-- Text passage --
Jordan L Hawk creates a very interesting and compelling world... the energy crackles as you walk in Dan/Leif's shoes as they work to stop Runar.
I love how she built up Dan and Leif's relationship and Leif's relationships with Bea and Virgil... Dan and Leif slowly come to trust one another, building a foundation of trust and respect.
Leif's keeping secrets from everyone. He believes it's for the best and does believe he's worth anything, that he's tainted and not worth redeeming. You are thrust into his painful past from the beginning, as bits and pieces come together throughout the story. My heart broke for him and everything he went through.
He's honestly trying to put things right and stop Runar's madness, planning to leave town the second things are done.
Leif didn't plan on Dan Miller.
Dan has his own painful past... having to raise his brother and sister in the death of his parents, he's doing the best he can to give them a chance of getting out of Ransom Gap and having a better life. He keeps himself in the closet to protect Virgil and Bea from being sent to foster care (in his mind, the people of Ransom Gap may think a gay man raising his siblings wasn't fit. After certain incidents happened later in the book, I can't say I blame Dan much for thinking this way.
Dan is such an amazing/compassionate/stand-up guy and he doesn't see it... putting others before himself and willing to anything for the people he loves.
He and Leif slowly heal each other, not quite making all the pain go away... but now they have each other to lean on. It also helps to heal the fractures of the family, helping them breathe again.
Bea, loved that girl... takes after Dan and their mother (from what we learn of her, Simone sounded like a wonderful lady). Virgil is a little snot sometimes, but I never felt annoyed with him, you can understand where he is coming from and why he's like that.

-- Data --

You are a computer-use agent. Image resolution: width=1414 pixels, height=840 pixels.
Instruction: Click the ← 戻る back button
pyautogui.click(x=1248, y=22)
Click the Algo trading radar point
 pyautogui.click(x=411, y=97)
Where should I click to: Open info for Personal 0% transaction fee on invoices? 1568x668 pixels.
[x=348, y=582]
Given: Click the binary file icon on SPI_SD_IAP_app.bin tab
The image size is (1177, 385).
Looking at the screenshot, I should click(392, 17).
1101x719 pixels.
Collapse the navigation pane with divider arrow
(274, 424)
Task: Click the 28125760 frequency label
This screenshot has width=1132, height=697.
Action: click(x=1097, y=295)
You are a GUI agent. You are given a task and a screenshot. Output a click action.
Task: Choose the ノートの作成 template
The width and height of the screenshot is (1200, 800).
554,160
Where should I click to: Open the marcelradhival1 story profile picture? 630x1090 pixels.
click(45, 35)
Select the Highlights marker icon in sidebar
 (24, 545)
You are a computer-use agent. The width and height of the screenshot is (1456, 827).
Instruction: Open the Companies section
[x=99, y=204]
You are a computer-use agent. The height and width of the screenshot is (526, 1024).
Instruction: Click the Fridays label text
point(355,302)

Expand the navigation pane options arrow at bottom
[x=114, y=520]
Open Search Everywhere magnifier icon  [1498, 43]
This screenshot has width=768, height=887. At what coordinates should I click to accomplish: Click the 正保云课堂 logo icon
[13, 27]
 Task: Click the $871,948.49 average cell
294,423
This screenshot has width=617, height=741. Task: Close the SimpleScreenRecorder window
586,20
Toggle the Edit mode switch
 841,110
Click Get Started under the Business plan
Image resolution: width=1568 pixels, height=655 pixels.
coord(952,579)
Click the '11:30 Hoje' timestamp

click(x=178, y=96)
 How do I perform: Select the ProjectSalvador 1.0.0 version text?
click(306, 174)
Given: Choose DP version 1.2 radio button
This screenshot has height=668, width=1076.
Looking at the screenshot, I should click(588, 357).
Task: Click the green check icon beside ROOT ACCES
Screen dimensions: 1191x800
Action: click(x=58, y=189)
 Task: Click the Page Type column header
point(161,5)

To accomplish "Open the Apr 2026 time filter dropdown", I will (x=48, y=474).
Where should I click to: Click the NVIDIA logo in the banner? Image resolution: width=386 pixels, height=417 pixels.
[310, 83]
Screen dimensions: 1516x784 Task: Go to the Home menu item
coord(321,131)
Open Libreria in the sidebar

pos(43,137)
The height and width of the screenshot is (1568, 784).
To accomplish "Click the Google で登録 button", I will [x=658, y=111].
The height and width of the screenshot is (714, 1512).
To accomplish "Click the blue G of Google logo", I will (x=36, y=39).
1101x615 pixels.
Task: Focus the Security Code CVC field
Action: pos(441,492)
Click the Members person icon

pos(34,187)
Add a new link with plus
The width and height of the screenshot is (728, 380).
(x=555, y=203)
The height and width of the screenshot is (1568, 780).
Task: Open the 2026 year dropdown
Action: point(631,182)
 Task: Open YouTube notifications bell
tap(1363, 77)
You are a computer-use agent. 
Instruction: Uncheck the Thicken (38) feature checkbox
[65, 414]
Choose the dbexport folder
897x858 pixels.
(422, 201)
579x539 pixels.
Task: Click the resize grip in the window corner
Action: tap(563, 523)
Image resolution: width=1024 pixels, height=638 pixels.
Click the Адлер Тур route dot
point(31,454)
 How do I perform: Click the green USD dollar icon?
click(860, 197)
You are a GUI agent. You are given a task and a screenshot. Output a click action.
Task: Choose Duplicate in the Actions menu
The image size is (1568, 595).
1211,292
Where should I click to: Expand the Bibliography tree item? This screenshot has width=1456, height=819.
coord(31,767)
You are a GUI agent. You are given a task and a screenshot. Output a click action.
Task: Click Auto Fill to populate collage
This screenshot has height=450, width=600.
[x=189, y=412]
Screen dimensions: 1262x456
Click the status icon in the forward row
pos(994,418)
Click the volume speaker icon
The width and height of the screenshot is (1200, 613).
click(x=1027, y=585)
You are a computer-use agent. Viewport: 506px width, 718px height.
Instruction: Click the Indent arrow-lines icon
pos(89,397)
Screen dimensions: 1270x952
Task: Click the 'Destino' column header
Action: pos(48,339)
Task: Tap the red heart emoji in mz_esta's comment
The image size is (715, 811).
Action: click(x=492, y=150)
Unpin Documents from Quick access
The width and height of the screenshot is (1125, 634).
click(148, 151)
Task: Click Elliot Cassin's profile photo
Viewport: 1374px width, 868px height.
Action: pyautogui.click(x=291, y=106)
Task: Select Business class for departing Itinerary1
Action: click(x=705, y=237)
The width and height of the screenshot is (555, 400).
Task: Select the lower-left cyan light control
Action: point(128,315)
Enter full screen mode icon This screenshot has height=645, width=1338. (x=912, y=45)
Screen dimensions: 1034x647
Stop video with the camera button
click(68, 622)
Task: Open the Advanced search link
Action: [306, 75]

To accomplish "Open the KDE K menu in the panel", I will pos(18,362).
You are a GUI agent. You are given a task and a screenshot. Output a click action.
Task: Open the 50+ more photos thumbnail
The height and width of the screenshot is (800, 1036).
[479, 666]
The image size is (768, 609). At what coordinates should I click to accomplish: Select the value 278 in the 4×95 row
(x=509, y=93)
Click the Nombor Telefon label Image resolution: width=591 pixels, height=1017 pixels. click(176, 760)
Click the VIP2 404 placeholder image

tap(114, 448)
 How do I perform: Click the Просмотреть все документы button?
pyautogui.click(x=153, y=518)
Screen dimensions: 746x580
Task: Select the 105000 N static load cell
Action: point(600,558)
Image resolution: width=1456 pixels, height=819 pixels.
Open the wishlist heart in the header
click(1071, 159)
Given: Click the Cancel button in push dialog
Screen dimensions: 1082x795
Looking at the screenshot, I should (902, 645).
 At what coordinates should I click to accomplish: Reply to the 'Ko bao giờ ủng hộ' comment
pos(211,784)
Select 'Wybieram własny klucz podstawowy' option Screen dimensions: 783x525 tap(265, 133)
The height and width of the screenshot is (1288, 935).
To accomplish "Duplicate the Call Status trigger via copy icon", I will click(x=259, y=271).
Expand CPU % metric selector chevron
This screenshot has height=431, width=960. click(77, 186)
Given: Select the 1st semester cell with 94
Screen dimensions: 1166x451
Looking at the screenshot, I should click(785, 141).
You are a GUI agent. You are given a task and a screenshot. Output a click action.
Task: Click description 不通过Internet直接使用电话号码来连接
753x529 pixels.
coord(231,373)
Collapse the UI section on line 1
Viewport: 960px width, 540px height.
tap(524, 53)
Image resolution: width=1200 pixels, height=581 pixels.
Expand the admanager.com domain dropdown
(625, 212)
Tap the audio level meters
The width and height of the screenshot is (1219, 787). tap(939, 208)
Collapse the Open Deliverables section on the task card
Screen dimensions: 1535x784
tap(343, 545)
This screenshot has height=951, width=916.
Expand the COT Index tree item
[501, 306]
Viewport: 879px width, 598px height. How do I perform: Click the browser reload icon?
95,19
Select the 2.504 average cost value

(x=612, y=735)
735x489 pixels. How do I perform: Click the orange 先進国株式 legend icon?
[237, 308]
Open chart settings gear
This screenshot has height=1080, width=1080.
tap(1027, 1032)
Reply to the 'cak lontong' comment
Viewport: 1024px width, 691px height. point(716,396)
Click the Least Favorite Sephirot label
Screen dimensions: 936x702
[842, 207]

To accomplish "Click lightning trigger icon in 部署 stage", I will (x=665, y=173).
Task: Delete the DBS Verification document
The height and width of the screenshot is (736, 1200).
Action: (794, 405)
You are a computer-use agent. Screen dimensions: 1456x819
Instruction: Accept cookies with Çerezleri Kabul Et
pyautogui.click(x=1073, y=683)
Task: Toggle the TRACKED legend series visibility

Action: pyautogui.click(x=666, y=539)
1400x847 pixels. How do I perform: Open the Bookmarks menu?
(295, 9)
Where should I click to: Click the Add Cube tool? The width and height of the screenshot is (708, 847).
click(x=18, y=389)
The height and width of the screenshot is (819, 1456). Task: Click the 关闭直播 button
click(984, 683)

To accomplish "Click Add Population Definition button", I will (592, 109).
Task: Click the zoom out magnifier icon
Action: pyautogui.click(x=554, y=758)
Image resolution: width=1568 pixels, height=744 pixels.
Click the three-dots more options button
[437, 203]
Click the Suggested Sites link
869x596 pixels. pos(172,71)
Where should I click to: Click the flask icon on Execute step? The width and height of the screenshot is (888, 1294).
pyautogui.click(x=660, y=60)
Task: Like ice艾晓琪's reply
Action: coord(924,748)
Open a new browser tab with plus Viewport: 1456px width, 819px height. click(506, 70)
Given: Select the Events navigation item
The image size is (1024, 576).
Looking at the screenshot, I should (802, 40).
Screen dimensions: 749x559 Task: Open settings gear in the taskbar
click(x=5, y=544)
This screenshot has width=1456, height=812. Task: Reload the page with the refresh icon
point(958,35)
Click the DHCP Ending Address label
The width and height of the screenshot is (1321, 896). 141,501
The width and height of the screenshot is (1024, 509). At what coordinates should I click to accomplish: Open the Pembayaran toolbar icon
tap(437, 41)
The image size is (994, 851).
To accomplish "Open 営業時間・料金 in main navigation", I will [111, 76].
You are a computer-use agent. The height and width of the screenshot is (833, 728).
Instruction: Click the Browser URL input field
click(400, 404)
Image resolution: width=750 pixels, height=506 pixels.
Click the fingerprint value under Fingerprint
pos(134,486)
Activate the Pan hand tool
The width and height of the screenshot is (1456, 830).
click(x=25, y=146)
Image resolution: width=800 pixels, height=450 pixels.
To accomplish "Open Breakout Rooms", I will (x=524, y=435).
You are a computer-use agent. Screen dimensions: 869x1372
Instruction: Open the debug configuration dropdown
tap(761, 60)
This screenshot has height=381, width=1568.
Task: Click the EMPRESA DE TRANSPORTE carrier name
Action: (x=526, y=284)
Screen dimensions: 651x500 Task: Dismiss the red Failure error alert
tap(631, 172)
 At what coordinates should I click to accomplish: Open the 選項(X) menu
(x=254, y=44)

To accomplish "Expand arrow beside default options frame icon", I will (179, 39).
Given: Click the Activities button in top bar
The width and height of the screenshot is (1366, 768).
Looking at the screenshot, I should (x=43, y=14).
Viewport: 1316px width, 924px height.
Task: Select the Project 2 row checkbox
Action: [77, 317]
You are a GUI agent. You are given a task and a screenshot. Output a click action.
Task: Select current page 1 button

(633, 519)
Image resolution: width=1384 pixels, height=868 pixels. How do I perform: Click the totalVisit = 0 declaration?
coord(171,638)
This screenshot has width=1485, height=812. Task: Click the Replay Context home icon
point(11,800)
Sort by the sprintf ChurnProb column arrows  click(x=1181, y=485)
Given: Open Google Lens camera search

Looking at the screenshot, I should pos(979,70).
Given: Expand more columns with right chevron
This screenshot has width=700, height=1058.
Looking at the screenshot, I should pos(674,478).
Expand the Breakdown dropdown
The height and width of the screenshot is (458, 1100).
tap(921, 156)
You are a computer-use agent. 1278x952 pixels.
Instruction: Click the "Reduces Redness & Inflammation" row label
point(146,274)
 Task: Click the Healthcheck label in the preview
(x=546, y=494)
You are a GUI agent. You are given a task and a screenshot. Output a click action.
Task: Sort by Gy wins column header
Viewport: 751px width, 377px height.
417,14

-- Task goal --
Write out the entire book review about Dan and Leif, word for word. The entries are independent of the book review and are unrelated to it.

-- Solved problem --
Jordan L Hawk creates a very interesting and compelling world... the energy crackles as you walk in Dan/Leif's shoes as they work to stop Runar.
I love how she built up Dan and Leif's relationship and Leif's relationships with Bea and Virgil... Dan and Leif slowly come to trust one another, building a foundation of trust and respect.
Leif's keeping secrets from everyone. He believes it's for the best and does believe he's worth anything, that he's tainted and not worth redeeming. You are thrust into his painful past from the beginning, as bits and pieces come together throughout the story. My heart broke for him and everything he went through.
He's honestly trying to put things right and stop Runar's madness, planning to leave town the second things are done.
Leif didn't plan on Dan Miller.
Dan has his own painful past... having to raise his brother and sister in the death of his parents, he's doing the best he can to give them a chance of getting out of Ransom Gap and having a better life. He keeps himself in the closet to protect Virgil and Bea from being sent to foster care (in his mind, the people of Ransom Gap may think a gay man raising his siblings wasn't fit. After certain incidents happened later in the book, I can't say I blame Dan much for thinking this way.
Dan is such an amazing/compassionate/stand-up guy and he doesn't see it... putting others before himself and willing to anything for the people he loves.
He and Leif slowly heal each other, not quite making all the pain go away... but now they have each other to lean on. It also helps to heal the fractures of the family, helping them breathe again.
Bea, loved that girl... takes after Dan and their mother (from what we learn of her, Simone sounded like a wonderful lady). Virgil is a little snot sometimes, but I never felt annoyed with him, you can understand where he is coming from and why he's like that.